Canaccord retains a Speculative Buy rating and $3.65 target price.
Morgan Stanley retains an Underweight rating on Boss but raised its target to $1.85 from $1.65 over the week.
US boosts locally sourced U308 supply in 2024
According to the latest annual report from the US Energy Information Administration, 55.5mlbs of U308 was acquired by owners and operators of US nuclear power reactors in 2024, composed of both US and foreign suppliers, at a weighted average price of US$52.71/lb.
The report noted an 8% rise in volumes over 2023 at 51.6mlbs of U308. Canada was the largest supplier in 2024 at 38% of total deliveries, with Kazakhstan and Australia at 24% and 17%, respectively.
Material from Uzbekistan represented 9% of total deliveries, with Namibia and Russia-origin material at 4% each. At 2,301mlbs of U308 of 2024 deliveries, Russian materials declined from 6,042mlbs the prior year. US material amounted to 8% of total 2024 deliveries, up from 5% in 2023.
US commercial inventory across plant owners, operators, brokers, enrichers, fabricators, producers, and traders was 167mlbs of U308, a rise of 6%.
Commercial inventory levels for plant operators and owners were 126mlbs, up 11% on 2023. The inventories held by the balance stood at 41mlbs, down -5% on the end of 2023.
Spot U308 price eases on lower volumes
After sustained positive tailwinds from Sprott Physical Uranium Trust and Yellow Cake buying in the spot market, both activity levels and price eased over the last week.
Industry consultants TradeTech’s U308 spot price fell -US$2.25/lb on the week to US$79/lb and has slipped by -6% post reaching a year high on September 24 of US$84/lb.

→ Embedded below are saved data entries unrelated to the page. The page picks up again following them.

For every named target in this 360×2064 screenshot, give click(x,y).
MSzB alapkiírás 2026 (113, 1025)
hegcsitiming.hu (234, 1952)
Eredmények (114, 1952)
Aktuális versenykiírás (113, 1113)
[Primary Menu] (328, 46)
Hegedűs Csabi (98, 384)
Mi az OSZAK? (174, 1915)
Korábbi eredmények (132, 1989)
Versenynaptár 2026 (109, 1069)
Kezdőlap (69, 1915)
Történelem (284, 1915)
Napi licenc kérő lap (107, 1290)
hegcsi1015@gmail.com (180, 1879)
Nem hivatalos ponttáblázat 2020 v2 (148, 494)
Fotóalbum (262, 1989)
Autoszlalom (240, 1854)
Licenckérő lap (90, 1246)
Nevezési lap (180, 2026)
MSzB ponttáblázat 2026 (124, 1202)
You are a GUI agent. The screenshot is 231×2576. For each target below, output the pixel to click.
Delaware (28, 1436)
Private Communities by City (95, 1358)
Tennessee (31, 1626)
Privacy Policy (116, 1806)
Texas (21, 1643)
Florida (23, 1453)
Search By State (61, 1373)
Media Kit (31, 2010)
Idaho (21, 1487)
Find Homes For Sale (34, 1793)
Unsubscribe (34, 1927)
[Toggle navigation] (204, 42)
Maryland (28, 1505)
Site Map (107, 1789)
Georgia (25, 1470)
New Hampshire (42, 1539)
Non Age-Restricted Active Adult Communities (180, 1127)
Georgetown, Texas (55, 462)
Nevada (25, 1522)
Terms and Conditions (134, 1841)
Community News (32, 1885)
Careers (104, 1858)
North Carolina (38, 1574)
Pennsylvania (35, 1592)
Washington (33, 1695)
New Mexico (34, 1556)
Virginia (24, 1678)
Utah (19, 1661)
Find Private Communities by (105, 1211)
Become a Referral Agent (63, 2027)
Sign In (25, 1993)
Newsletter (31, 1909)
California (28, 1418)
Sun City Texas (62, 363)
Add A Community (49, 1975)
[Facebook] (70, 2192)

Transaction volumes have also slipped, with 1.8mlbs over 19 transactions conducted in the last two weeks, compared to 38 deals or 4.3mlbs of U308 in the prior two weeks.
Six transactions took place last week with some considerable price volatility. Sprott entered the spot market last Tuesday after the price fell to US$80.50/lb and acquired 160klbs of U308 at US$80/lb for delivery in November at Honeywell’s ConverDyn facility, lifting inventory for the trust to 72.9mlbs.
Two transactions were noted after a quiet day on Wednesday after the close for 50klbs, one transaction for delivery in October at ConverDyn and the other for delivery in November at Orano’s facility in France.
With a decline in the price by -US$3/lb, buyers returbed to the spot market on Thursday, with one buyer picking up 100klbs at US$77.15/lb for delivery at Cameco’s Canadian facility, followed by 50klbs at US$77.50/lb for delivery in November at ConverDyn.
One transaction was conducted on Friday for 100klbs of U308 at US$79/lb for December delivery at ConverDyn. No transactions were conducted in the term market.
TradeTech’s Mid-term U308 price indicator stands at US$87/lb and the Long-term U308 price indicator at US$84/lb.